- Supplied data -
________________
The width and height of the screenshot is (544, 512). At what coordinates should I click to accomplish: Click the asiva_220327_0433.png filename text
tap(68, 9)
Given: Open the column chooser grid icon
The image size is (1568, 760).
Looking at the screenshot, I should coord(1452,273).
________________
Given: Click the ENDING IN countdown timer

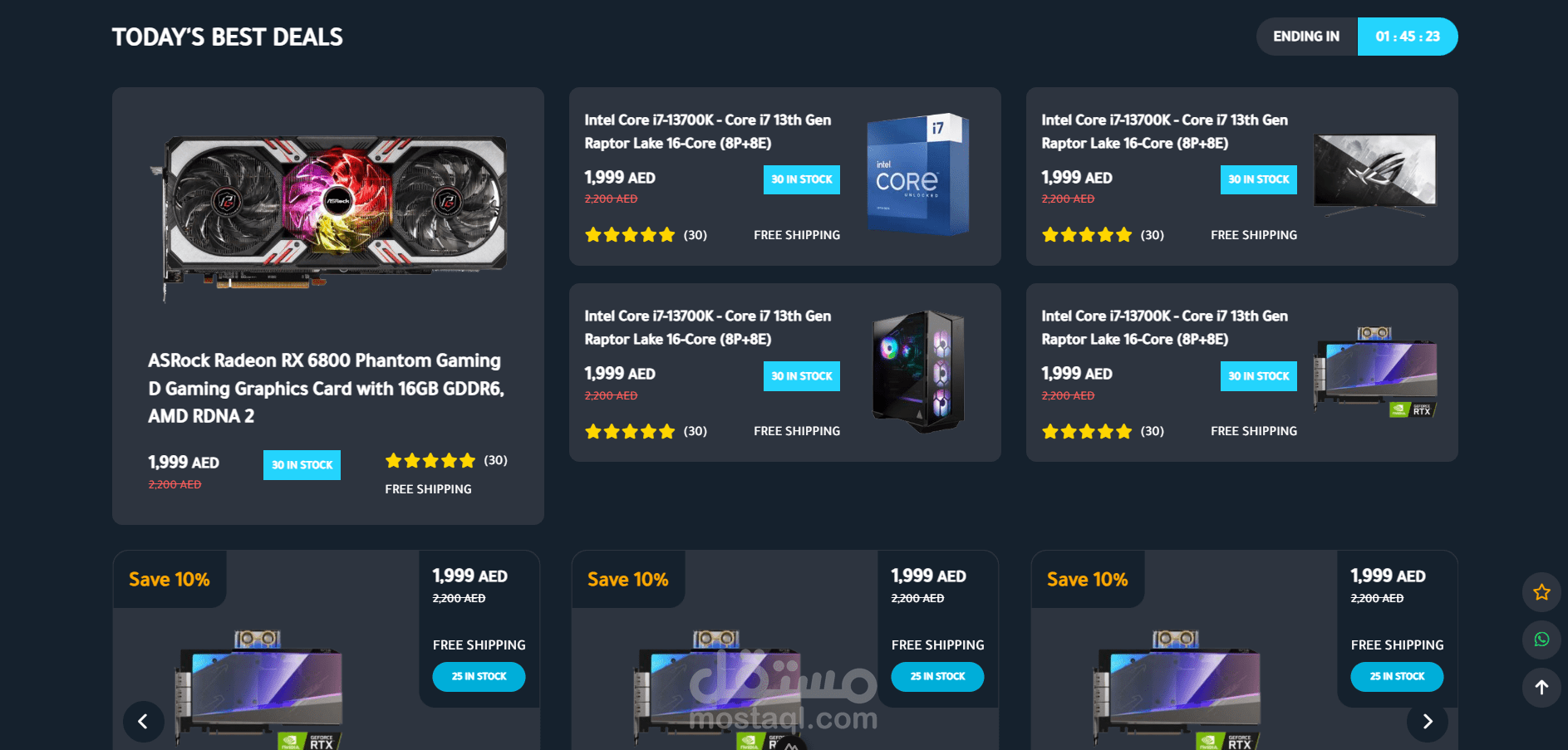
________________
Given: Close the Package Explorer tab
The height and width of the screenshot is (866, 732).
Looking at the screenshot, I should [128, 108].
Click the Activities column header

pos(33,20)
________________
- Work instructions -
Collect the complete line wherever the string "Given" appears in the records.

- Problem solution -
Given: Open the column chooser grid icon
Given: Click the ENDING IN countdown timer
Given: Close the Package Explorer tab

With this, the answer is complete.